Phonetics, Phonology, Teaching
I am a phonetician and phonologist currently serving as as a Visiting Assistant Professor in Linguistics at Carleton College, teaching courses in Phonology and general Linguistics. Prior to this, I worked as a postdoctoral researcher in English Language & Linguistics at Heinrich-Heine University in Düsseldorf, Germany (English, German), as part of the Speech, Language, and Modeling Lab.
I completed my Ph.D. at Yale University’s Department of Linguistics and its Phonetics Laboratory, with a dissertation on the role of tone in articulatory timing in Tibetan as spoken in diaspora.
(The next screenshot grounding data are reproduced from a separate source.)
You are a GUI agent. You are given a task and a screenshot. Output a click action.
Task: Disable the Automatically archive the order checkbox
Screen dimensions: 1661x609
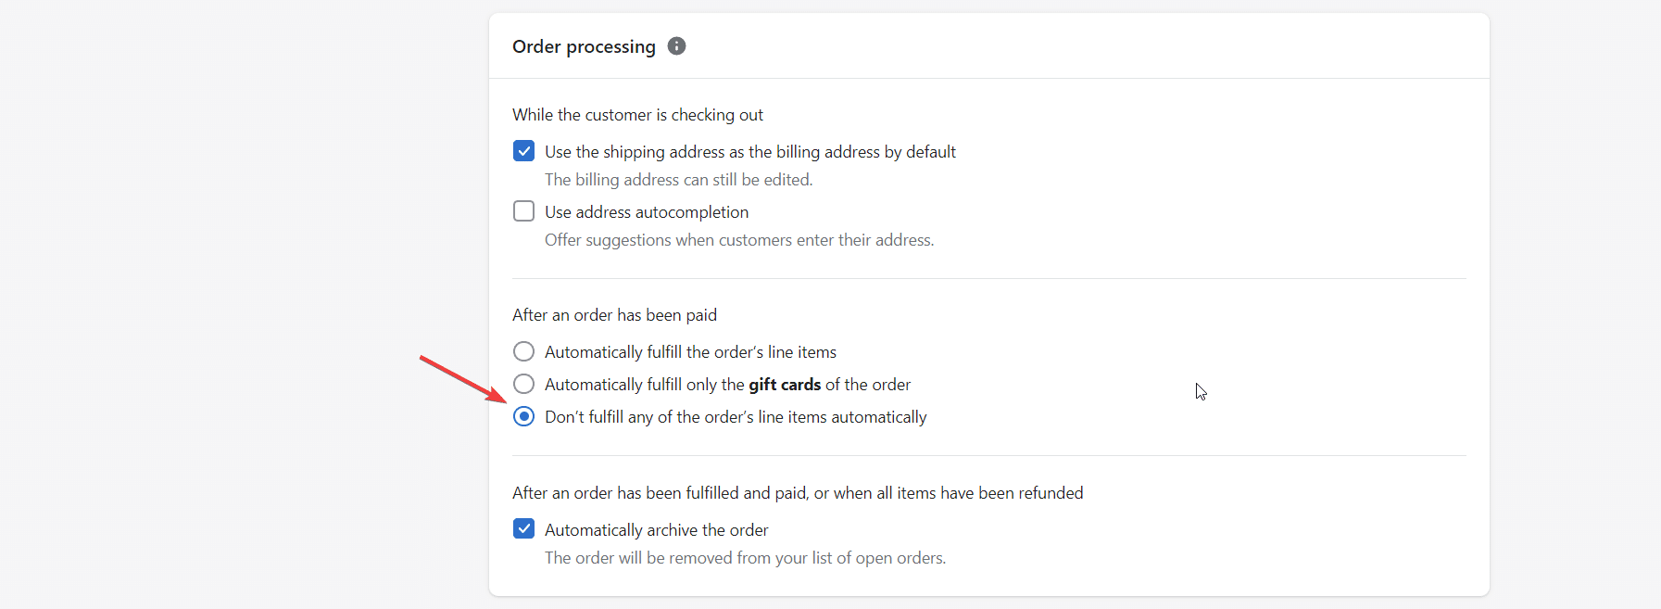(x=524, y=529)
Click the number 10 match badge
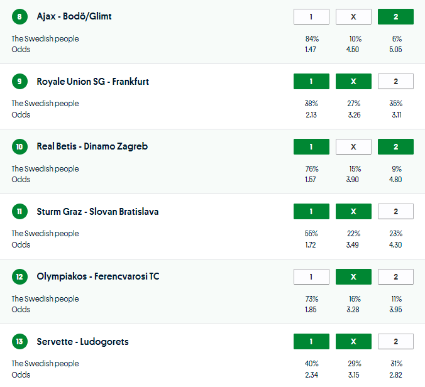The image size is (425, 387). 19,146
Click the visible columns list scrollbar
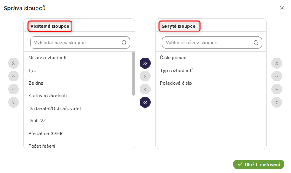Screen dimensions: 291x173 (133, 74)
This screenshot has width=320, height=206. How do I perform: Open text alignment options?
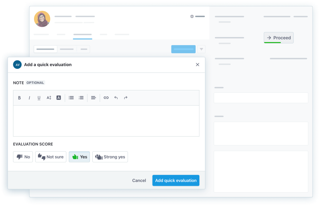(x=94, y=98)
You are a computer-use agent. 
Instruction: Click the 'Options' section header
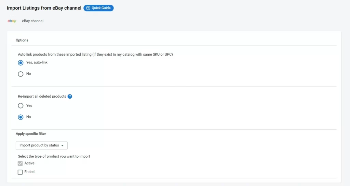coord(22,40)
I am interested in the temporal representation of articulatory gestures, and more generally the relationships between tones and segments, language contact, sound change, and anything related to Tibetan.
To these ends, I have used a variety of methods, including field interviews, corpus methods, acoustic phonetics, and experiments with Electromagnetic Articulography (EMA). More recently, I have been working with articulatory synthesis in TADA and VocalTractLab, and have been collaborating on language-modeling projects involving probabilistic reduction.
Teaching is just as important to me as research. It is a great joy, and a great challenge. I approach teaching as a skill that requires continual development like any other, and I am a member of the Special Interest Group in Scholarly Teaching of the Linguistic Society of America.